LaFlorecita wrote:If you only say hello to women, pretty women, then yes.

Let's be honest here, if you're just passing by, on your way to work or the supermarket, and you say "hello" to a pretty woman you've just spotted, you're not trying to meet new people :o

Men don't know what it feels like, being called names on every corner of the street. Once you are familiar with that feeling, you'll realize that a simple "hello" or "smile" can be very uncomfortable too.


I'm glad you said this. The point is obvious to me, but I really think it isn’t for a lot of men. Men should just ask themselves, do they say hello to strange men that they pass on the street? A few do, and those men may also say hello to women without it’s meaning anything more. Some people are just friendly to strangers. But men who say hello only to women are pretty obviously coming on to them.

That said, I think Netserk has a point. Good-looking women are more likely to have men come on to them, not just in situations where meeting them may be out of the question, but in times and places where meeting them is possible.

E.g., what about inside the supermarket? What if a man approaches a woman there and tries to talk to her? She may resent it, but I think men have to be allowed to do this without it’s being considered harassment. If the woman bluntly says, I’m not interested in talking to you, and the man won’t take the hint and move away, the situation changes, but the initial approach, IMO, can’t be considered out of bounds. Men have to be allowed to try. I know the internet has changed the dating scene considerably, that approaches, from both sides, can be made behind a protective layer, so to speak, but in my view nothing yet completely replaces seeing someone in the real.

I’m sure there are many women who are approached a lot in this manner, and wish they weren’t. They may feel it's unfair that they can never go anywhere without suffering the unwanted attentions of men. But in the first place, many such women may be available, and may in fact meet someone of interest this way. And even if they aren't available, or never meet anyone of interest, they should keep in mind that there are plenty of women who are dying to meet a man and may never get approached in this manner.

IMO, it sort of balances out. The women who get lots of opportunities have to pay for it by being bothered more than they like. The women who go through life without being bothered may have the downside of struggling constantly to find someone they want to be with.

Beyond this, I think there is a very fine line we’re walking on here. There are many times when an aggressive approach, a refusal to give up, is rewarded. E.g., someone may be turned down for a job, but s/he refuses to take no for an answer, continues to try to convince the employers to change their mind, and may be rewarded with getting the job. And the employers may come to realize their initial impressions were mistaken, and be glad the person was persistent.
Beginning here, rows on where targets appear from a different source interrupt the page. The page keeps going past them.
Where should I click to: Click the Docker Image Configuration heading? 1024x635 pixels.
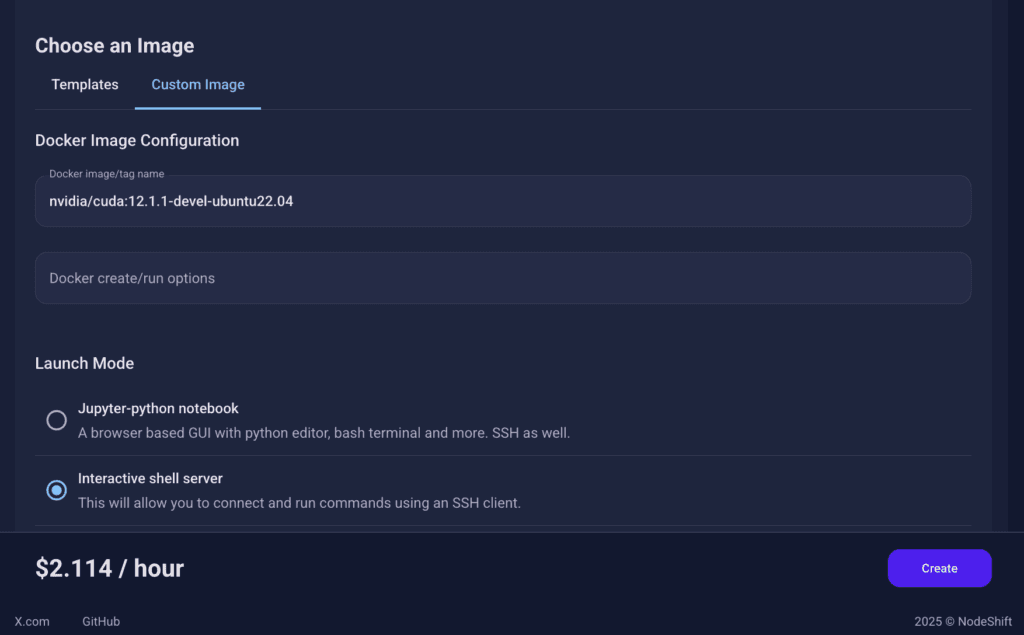[137, 140]
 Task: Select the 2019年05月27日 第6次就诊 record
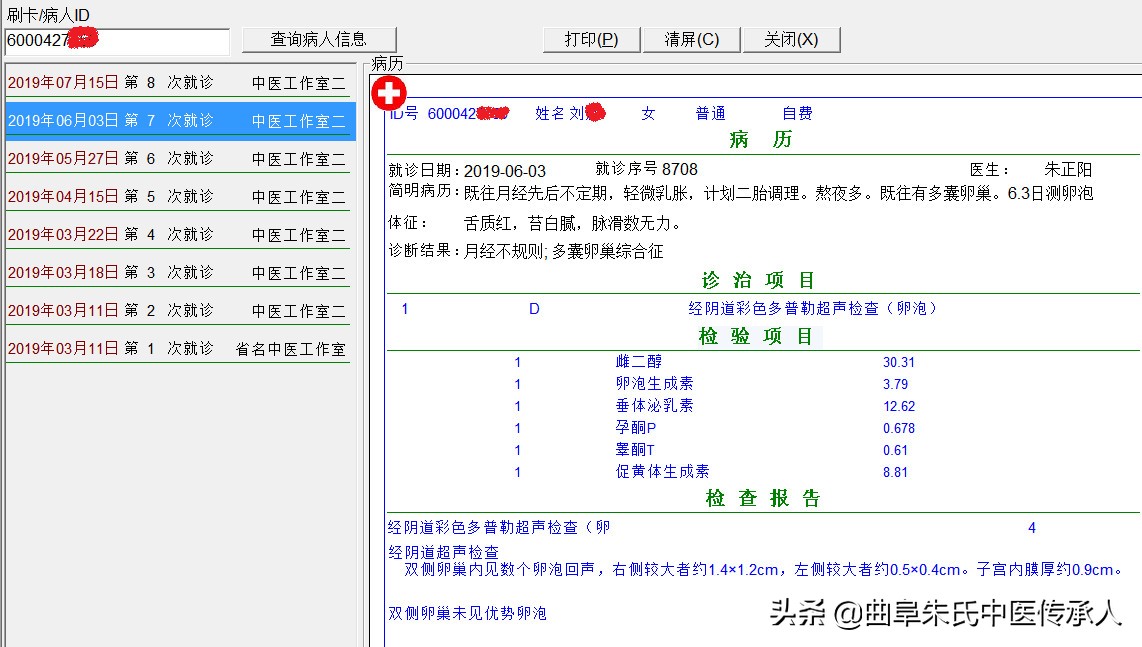pyautogui.click(x=177, y=158)
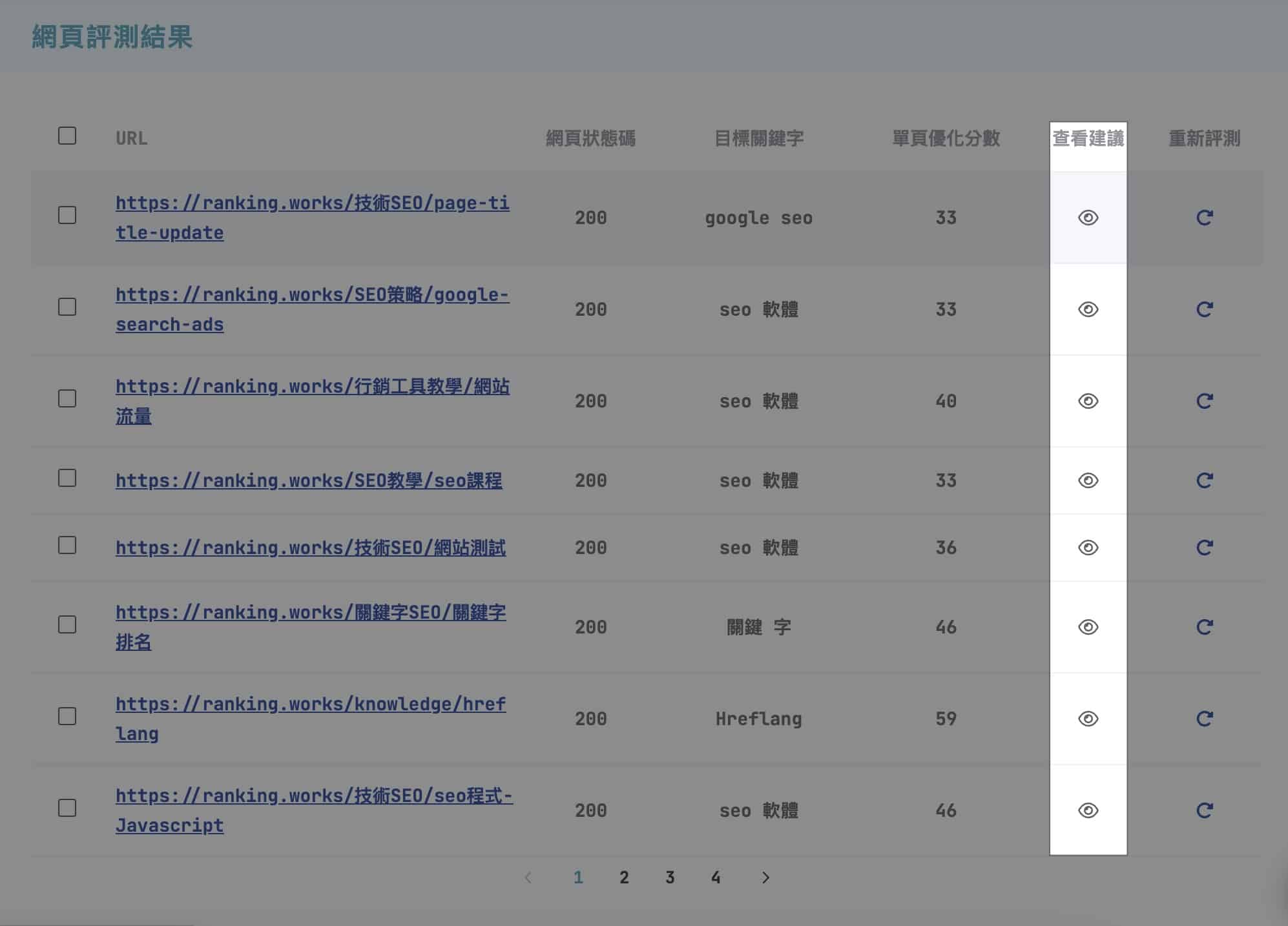Screen dimensions: 1288x926
Task: Toggle the select-all checkbox in header
Action: [67, 136]
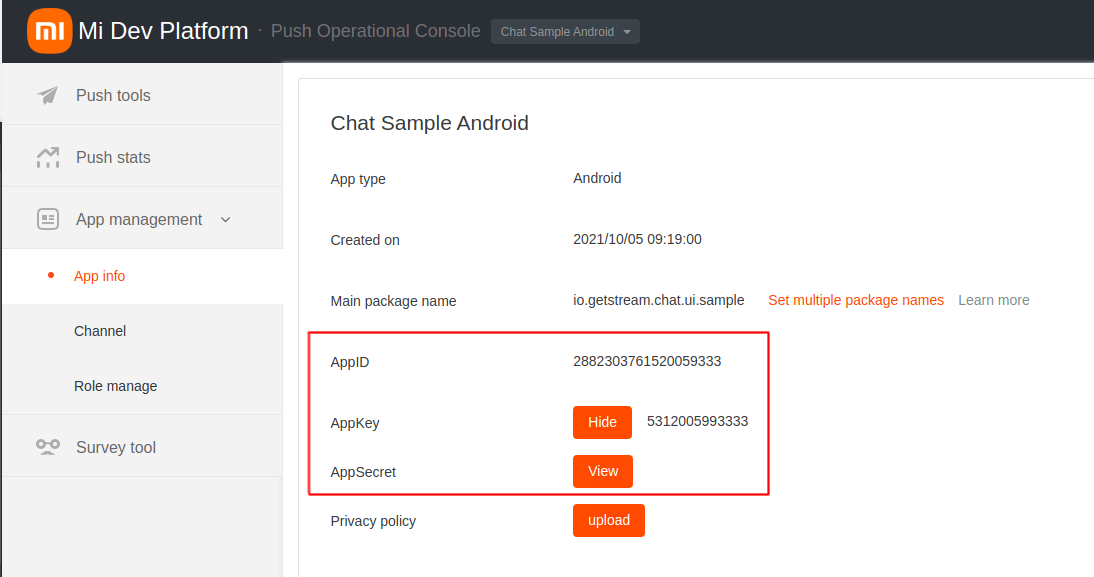Viewport: 1094px width, 577px height.
Task: Open the Channel section
Action: 100,330
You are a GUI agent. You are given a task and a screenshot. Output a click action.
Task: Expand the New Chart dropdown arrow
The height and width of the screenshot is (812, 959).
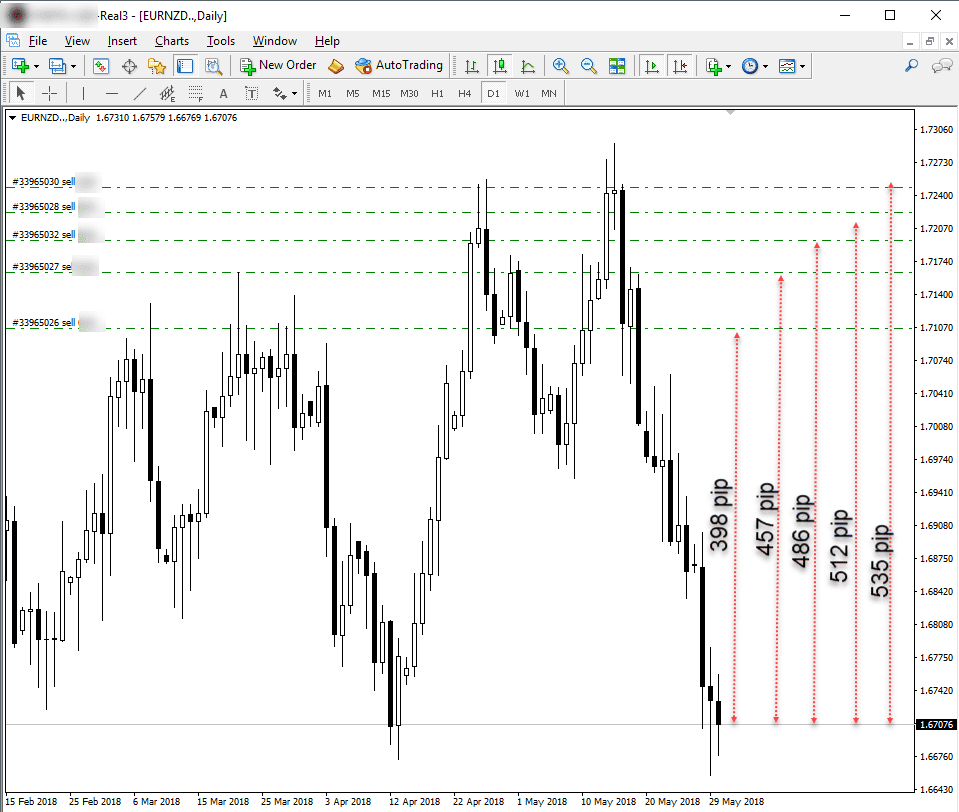37,66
It’s really quite natural for men to carry over this attitude to courtship. Just because a woman rejects a man upon meeting him briefly doesn’t mean she might not change her mind if she got to know him better. A man may genuinely feel the only way the woman is going to see enough of him to make a fair judgment is if he persists in trying to meet her. I understand how easily this process can be abused, but IMO it’s hard to blame a man for making a persistent effort. I guess the issue is that he has to be as polite and empathic as possible.

***********************

Back to Foxxy’s point about men falsely accused. In that article that I mentioned that was linked within Foxxy’s link, they did find that a lot of women did falsely accuse men of rape or harassment. But as I also noted, a lot of women did not identify any particular man, and those who did all confessed early enough in the investigative process that the man wasn’t subject to any legal problems. It’s still an open question to me how often this happens. There are incidents, sure, but the question is, how do you weigh them vs. the very large number of genuine rapes? I would need to see more data.

I think there’s some parallel to anti-doping efforts here. We try to minimize the number of false positives, but you can’t catch any dopers unless you have a criterion that is low enough to occasionally threaten a false positive. In the same way, men falsely accused of rape are the false positives of anti-rape efforts. We have to minimize this number, but it’s probably unrealistic to think we can flat-out eliminate it. If you change the environment to encourage women to report genuine rapes, you're also going to encourage women who want to use a false accusation as a weapon against some man they for some reason want to hurt. The easier it is to get society to take genuine rape accusations seriously, the easier it is for false accusations to be taken seriously.